The likelihood of them occurring and the potential effects they could have on your project are the two factors you must take into account when identifying risk. You use these factors to prioritize risks and develop strategies.
Normally, you would concentrate on the risks that have a higher likelihood of occurring. Then, in your risk management strategy, describe the actions your team will take to prevent them. For instance, you could assess the danger of not finishing a task by the due date. Team members may decide to provide daily updates on their task progress to reduce that risk.
You must also specify the actions that the team must take when a risk materializes. For instance, you might develop backup plans in the event that the client modifies their project requirements or if you run out of money.

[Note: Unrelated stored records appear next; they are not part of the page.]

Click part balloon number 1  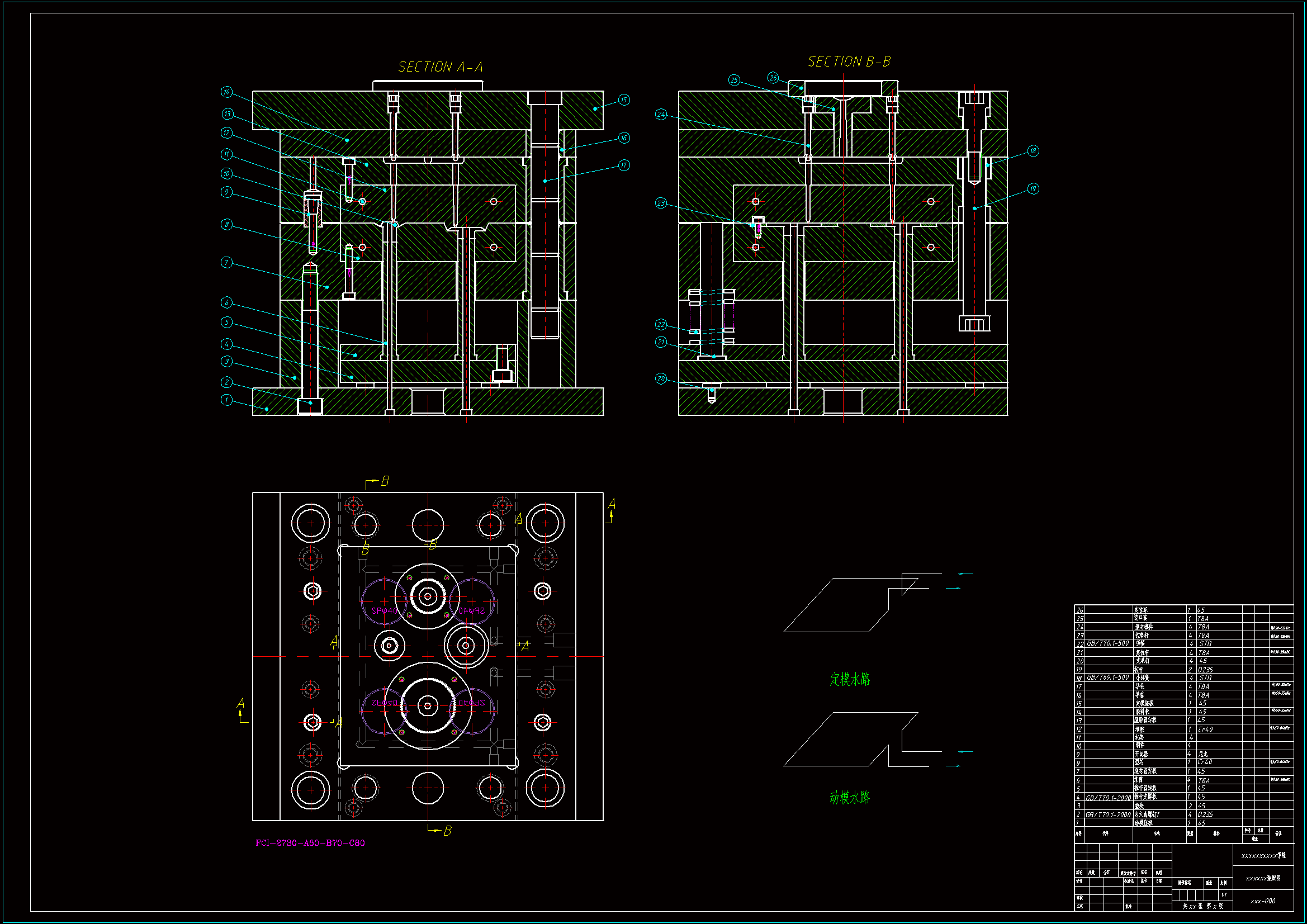(x=226, y=400)
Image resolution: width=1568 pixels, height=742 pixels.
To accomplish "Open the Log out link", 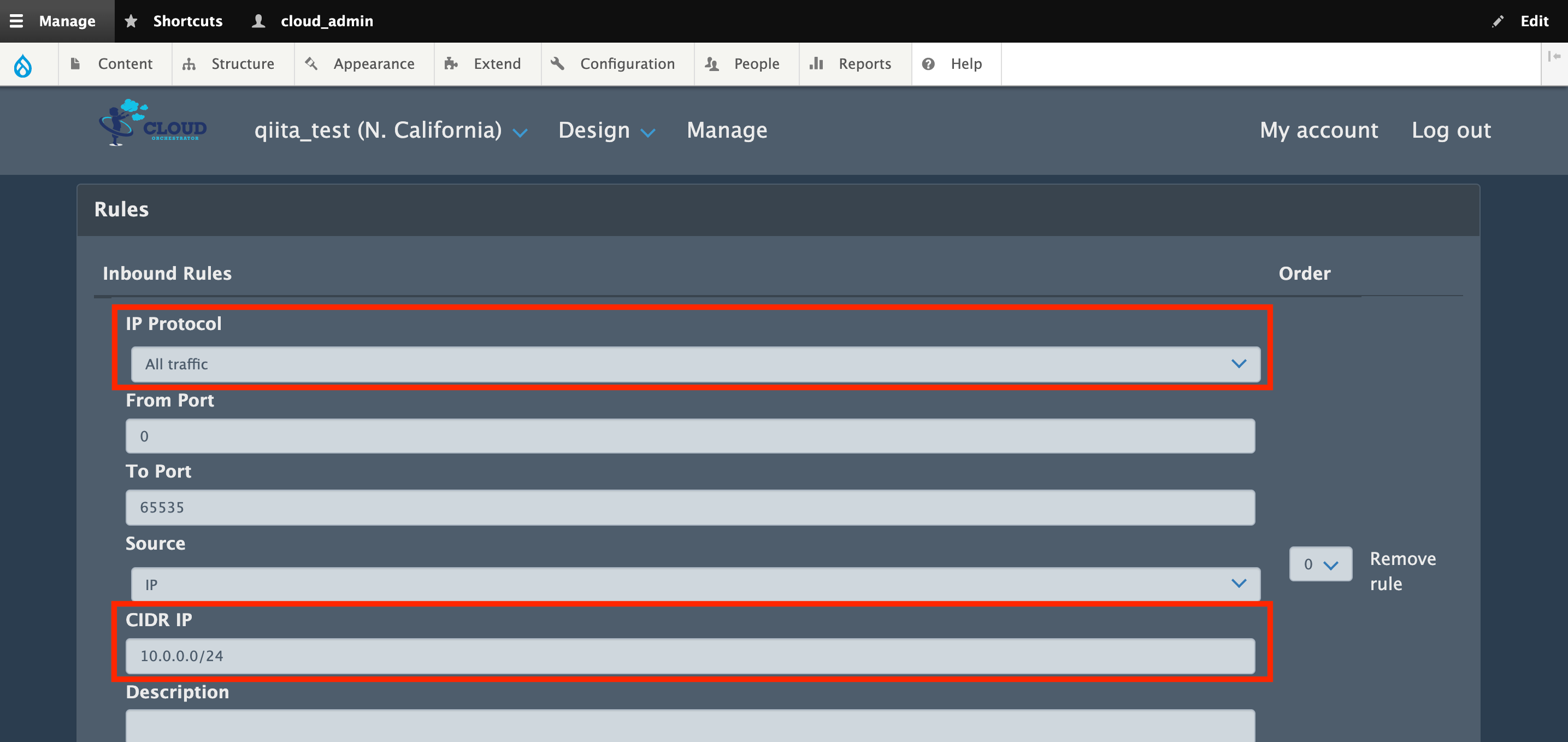I will (1451, 129).
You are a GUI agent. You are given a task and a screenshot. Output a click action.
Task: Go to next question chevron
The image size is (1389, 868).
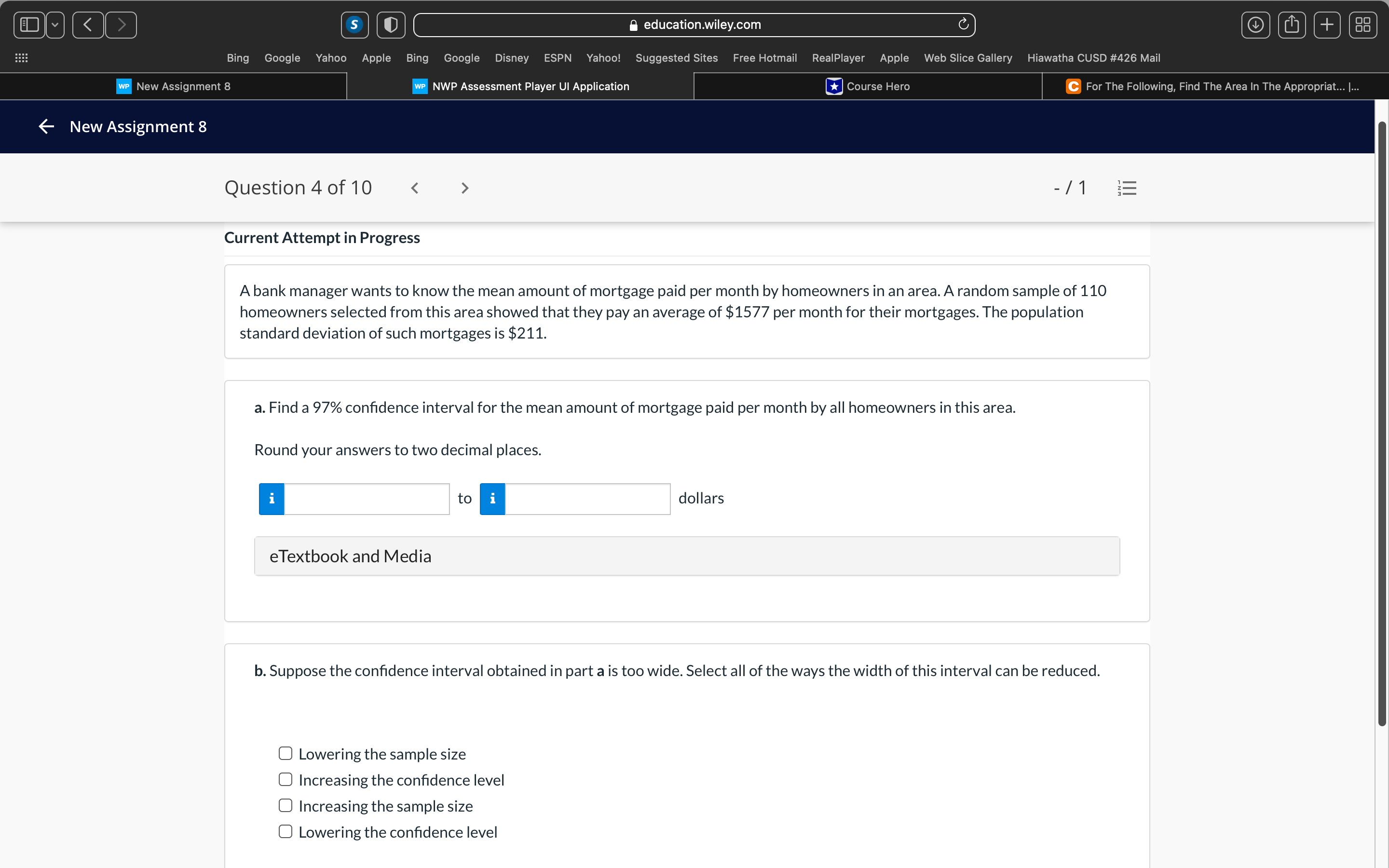tap(464, 188)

Additionally, you must establish high standards for the project’s final product. As a project manager, you can work with pertinent clients or stakeholders to determine the quality requirements your team must satisfy.
For instance, if your team is creating an app for the business, you might establish quality criteria for the app’s visual appeal, usability, and performance. Quality standards make sure that your team is aware of the task expectations and produces work that satisfies the demands of the stakeholders.
Determine the team’s strategies for upholding quality standards and how to evaluate the caliber of their work as a project manager. Additionally, you can specify the procedures the team must follow in order to complete particular tasks in a high-quality manner. For instance, the team might have to give several presentations for a project. To guarantee the consistency and quality of the deliverables, you can give them all a template to follow.
What are the 4 components of project management?
- Resources: People, equipment, hardware/software.
- Time: Task durations, schedule management, critical path.
- Money: Costs, contingencies, profit.
- Scope: Project size, goals, requirements.
What are the five components of a project?
- Executive Summary: Describes the nature of the project deliverables produced to meet the needs of the organization and the project.
- Policy and Procedures.
- Timeline plans.
What are the 9 elements of project management?
Scope, cost, and time are the three components of the project management triangle, which determine the project’s quality. The triangle shows how these three variables are interconnected; if one is changed, the other two must also be changed to maintain the triangle’s connection.